• [Supplied text]
Pardon me while I cough!

I’m one of the many thousands of walking wounded this week as we breathe in smoke that has settled on the Flathead Valley from a ring of fire surrounding us in Northwest Montana.

Of course, it’s hard to take too seriously the health issues caused by low air quality when there are firefighters and others putting their lives at risk trying to keep the rest of us safe. Meanwhile, in the south, hurricanes Harvey and Irma are reminding us just how good most of us have it in Montana.

But the fact of the matter is the gritty, grimy ash that turns the sun red is probably turning our lungs black, bit by bit, and it is certainly causing health issues for anyone with asthma or other lung conditions.

I’ve been coughing for five weeks, and probably started out with some kind of bronchitis when the fire season was just getting under way last month. After a week without improvement, I went to the doctor and got a prescription for an antibiotic. When that ran out after five days, I got a prescription for a second antibiotic that was supposed to be taken for 10 days. Didn’t matter. I’m still coughing.

Now I don’t know whether I have a viral infection or if my already weakened lungs are just aggravated by the incessant smoke, but either way I’m more than eager for a chance to breathe fresh air again.

• [Information given]
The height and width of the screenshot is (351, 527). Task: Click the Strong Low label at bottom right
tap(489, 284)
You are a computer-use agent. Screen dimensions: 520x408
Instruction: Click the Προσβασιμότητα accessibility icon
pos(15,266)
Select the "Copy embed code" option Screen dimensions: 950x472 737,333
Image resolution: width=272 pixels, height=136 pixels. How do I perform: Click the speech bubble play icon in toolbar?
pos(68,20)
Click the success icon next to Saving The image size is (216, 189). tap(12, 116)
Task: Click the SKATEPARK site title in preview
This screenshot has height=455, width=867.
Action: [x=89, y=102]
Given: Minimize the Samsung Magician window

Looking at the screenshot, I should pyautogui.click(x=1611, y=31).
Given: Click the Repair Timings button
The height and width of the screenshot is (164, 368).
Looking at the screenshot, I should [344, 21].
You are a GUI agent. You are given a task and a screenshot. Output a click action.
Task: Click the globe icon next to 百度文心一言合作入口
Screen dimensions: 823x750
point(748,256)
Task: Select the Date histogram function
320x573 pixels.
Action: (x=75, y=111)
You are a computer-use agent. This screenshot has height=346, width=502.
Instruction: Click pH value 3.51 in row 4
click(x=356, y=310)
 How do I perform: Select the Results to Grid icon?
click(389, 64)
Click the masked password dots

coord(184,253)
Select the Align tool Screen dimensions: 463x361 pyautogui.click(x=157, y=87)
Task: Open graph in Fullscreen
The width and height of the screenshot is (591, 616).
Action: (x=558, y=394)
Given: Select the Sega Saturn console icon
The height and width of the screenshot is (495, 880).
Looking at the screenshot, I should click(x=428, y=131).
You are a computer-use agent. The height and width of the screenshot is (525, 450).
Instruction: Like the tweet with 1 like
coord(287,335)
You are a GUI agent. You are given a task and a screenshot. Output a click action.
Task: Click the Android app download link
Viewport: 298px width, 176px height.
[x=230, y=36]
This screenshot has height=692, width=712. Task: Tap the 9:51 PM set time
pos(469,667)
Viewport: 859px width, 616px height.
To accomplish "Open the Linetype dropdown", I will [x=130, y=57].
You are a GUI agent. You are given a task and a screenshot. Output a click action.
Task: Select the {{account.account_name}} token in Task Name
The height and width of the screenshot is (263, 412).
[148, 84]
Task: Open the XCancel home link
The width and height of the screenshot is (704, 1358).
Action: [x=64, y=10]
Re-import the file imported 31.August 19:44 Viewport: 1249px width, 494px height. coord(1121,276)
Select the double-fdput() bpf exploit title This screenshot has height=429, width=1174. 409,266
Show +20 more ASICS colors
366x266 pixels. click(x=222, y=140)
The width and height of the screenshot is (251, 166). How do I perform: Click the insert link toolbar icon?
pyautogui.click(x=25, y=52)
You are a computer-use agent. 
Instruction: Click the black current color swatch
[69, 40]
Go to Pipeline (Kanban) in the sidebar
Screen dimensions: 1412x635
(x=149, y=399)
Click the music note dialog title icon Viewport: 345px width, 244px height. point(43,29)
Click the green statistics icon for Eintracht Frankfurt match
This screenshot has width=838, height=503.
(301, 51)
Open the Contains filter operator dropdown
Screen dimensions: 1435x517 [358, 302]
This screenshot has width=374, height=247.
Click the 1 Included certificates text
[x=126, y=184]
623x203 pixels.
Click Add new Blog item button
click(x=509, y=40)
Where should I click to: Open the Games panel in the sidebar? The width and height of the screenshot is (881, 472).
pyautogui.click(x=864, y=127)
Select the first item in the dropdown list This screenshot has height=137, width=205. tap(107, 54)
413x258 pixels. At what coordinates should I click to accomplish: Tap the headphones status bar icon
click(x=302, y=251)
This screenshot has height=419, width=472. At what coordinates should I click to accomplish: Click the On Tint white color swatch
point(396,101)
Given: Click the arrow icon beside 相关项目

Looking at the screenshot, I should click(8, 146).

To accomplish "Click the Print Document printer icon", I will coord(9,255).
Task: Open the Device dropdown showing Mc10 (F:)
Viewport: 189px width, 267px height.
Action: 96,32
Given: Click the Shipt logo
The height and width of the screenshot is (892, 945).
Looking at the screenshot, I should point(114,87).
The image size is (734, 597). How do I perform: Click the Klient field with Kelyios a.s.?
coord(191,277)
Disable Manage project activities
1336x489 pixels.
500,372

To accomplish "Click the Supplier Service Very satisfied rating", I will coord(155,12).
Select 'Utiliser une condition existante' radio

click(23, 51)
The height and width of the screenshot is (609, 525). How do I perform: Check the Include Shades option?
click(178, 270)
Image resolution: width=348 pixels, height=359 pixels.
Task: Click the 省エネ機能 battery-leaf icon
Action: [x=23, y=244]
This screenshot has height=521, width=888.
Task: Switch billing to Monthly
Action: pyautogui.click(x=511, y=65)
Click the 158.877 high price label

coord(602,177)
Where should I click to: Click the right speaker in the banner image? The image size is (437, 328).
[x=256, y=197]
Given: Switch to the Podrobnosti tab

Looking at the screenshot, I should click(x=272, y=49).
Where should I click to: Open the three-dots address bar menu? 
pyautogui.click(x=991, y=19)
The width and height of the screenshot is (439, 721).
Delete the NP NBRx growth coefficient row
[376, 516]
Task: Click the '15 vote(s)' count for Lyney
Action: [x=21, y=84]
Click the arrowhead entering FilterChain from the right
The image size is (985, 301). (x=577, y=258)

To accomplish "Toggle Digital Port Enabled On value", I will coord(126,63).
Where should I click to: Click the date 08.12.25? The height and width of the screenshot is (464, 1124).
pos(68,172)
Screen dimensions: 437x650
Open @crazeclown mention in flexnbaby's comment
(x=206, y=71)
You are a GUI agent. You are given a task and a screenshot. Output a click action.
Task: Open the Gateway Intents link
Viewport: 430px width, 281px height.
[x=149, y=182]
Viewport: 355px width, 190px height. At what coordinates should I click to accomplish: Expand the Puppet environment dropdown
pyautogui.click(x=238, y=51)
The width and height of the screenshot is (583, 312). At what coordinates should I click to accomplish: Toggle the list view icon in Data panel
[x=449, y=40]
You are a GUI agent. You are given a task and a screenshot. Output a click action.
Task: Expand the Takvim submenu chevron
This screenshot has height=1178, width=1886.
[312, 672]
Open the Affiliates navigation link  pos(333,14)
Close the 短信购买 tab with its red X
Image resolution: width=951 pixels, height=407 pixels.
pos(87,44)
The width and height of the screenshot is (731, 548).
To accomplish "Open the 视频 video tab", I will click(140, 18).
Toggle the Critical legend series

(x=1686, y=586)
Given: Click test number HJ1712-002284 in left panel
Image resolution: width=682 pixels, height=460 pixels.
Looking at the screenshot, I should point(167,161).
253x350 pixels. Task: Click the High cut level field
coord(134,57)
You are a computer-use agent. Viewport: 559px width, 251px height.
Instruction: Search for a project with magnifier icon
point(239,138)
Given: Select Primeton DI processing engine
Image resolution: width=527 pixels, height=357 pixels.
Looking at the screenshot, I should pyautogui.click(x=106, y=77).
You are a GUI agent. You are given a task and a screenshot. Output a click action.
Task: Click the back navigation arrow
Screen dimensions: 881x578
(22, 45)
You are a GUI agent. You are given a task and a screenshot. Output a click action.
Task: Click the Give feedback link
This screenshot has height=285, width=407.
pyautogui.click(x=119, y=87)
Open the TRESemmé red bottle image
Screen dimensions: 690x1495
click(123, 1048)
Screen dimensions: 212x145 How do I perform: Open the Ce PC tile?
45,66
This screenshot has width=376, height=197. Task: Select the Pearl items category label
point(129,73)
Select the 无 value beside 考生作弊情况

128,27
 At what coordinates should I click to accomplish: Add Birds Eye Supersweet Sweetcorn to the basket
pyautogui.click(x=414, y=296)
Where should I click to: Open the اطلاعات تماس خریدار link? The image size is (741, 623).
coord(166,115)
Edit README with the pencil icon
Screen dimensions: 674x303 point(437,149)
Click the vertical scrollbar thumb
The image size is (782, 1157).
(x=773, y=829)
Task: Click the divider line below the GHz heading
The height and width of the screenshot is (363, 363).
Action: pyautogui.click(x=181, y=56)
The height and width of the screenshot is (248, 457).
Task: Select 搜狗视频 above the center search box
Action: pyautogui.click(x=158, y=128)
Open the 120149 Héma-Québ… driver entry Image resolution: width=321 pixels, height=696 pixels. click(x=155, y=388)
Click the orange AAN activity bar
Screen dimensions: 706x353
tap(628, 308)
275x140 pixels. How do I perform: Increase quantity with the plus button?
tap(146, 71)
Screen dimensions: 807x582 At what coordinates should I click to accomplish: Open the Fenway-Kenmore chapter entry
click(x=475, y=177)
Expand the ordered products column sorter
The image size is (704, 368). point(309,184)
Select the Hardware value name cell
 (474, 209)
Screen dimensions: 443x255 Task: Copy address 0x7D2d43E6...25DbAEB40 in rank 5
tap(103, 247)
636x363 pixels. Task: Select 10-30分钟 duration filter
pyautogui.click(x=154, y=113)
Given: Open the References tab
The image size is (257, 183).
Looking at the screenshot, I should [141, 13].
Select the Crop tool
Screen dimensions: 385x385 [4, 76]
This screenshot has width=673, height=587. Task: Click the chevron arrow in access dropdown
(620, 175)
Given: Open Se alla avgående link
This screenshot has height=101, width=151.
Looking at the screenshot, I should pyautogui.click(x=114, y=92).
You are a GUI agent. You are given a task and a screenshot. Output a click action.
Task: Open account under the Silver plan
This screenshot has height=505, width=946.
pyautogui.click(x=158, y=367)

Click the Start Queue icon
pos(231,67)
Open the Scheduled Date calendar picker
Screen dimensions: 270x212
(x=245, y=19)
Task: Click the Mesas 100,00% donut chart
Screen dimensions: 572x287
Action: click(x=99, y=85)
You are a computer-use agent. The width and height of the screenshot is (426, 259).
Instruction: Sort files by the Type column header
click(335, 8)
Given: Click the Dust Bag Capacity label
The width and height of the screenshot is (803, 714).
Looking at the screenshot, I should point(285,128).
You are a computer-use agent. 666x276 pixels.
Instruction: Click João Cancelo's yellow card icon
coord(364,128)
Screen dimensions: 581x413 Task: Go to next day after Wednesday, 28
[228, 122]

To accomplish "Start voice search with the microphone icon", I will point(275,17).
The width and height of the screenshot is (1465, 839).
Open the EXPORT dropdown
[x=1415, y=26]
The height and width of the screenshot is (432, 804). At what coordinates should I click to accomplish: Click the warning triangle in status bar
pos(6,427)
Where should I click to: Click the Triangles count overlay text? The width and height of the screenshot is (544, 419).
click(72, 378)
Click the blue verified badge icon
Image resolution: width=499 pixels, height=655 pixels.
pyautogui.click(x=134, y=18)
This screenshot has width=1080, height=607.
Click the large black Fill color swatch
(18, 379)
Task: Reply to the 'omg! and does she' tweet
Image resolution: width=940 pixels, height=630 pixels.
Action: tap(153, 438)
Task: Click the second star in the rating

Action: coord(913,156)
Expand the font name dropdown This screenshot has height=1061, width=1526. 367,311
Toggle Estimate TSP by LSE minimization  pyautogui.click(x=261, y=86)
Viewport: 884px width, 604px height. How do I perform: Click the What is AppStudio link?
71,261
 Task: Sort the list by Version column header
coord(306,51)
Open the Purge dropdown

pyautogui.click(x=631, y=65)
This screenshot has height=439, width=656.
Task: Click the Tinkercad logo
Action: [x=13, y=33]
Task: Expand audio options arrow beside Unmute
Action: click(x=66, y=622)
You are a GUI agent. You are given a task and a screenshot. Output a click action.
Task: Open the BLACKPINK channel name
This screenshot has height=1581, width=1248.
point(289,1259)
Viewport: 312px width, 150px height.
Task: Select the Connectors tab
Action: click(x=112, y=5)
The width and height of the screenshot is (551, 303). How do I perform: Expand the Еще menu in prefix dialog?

• [Directions]
[1] Return, word for word, the passage of the wildfire smoke piece that begins at the words "Now I don’t" and stops after "fresh air again.".
[2] Supply the next part of the wildfire smoke piece, picking up right after its final sentence.

• [Outputs for the tasks]
[1]
Now I don’t know whether I have a viral infection or if my already weakened lungs are just aggravated by the incessant smoke, but either way I’m more than eager for a chance to breathe fresh air again.

[2]
It’s a shame that this major environmental disaster is happening in the wake of Hurricane Harvey and simultaneously with Hurricane Irma. Normally, the major national news outlets would all be dedicating time and resources to reporting on fires that have burned dozens of homes, destroyed historic Sperry Chalet, and threatened Lake McDonald Lodge, but this year we are living in a virtual news blackout as far as the rest of the country is concerned.

Hopefully, when the fires run their course (By the end of October? Fingers crossed!) Montana and the rest of the West will not be forgotten. The managers of our national forests and parklands need to be held accountable for policies that have allowed fire danger to reach this level. Environmental challenges to logging have left our forests woefully dangerous tinder boxes and put lives and national treasures at risk.

And if you happen to believe in global warming, then allowing the nation to turn healthy trees into a steady stream of CO2 and other pollutants that blacken our skies is just insane. It’s time to revisit how we prevent forest fires, how we fight them, and how we pay for them. My cough isn’t the only thing that needs a remedy.